Your goal: Where the word "Enable" occurs in a line of the listing, please copy the line.

Record excerpts:
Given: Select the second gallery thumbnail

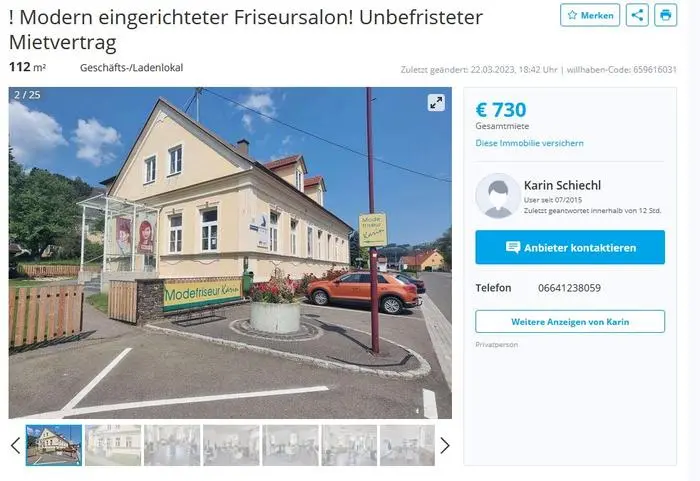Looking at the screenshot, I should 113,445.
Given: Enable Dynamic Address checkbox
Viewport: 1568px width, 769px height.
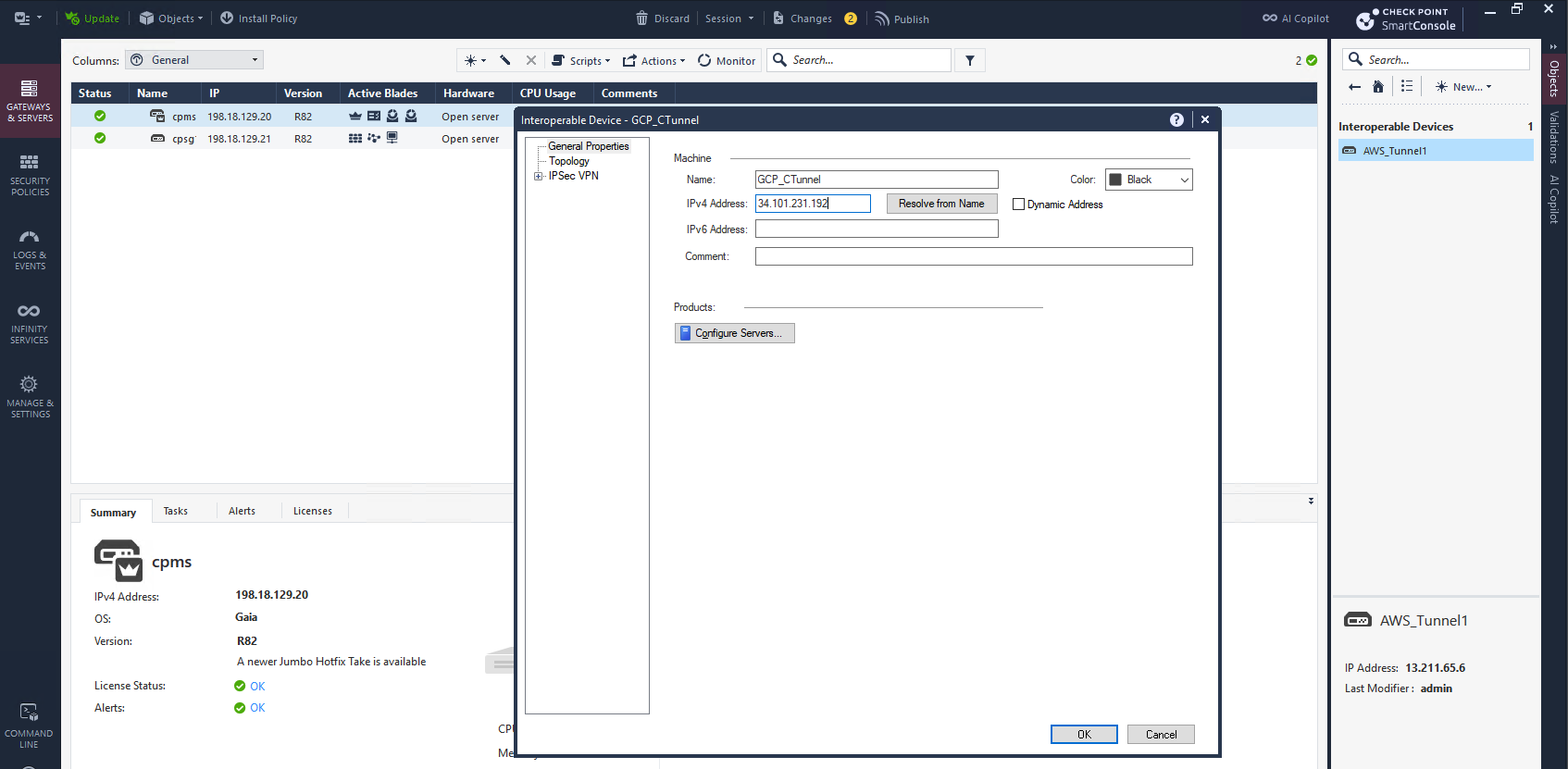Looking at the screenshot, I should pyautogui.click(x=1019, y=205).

...

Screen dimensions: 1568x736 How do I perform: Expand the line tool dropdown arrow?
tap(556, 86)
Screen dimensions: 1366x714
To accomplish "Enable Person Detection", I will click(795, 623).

Solved problem:
Given: Enable Dynamic Address checkbox
To accomplish "Enable Person Detection", I will click(795, 623).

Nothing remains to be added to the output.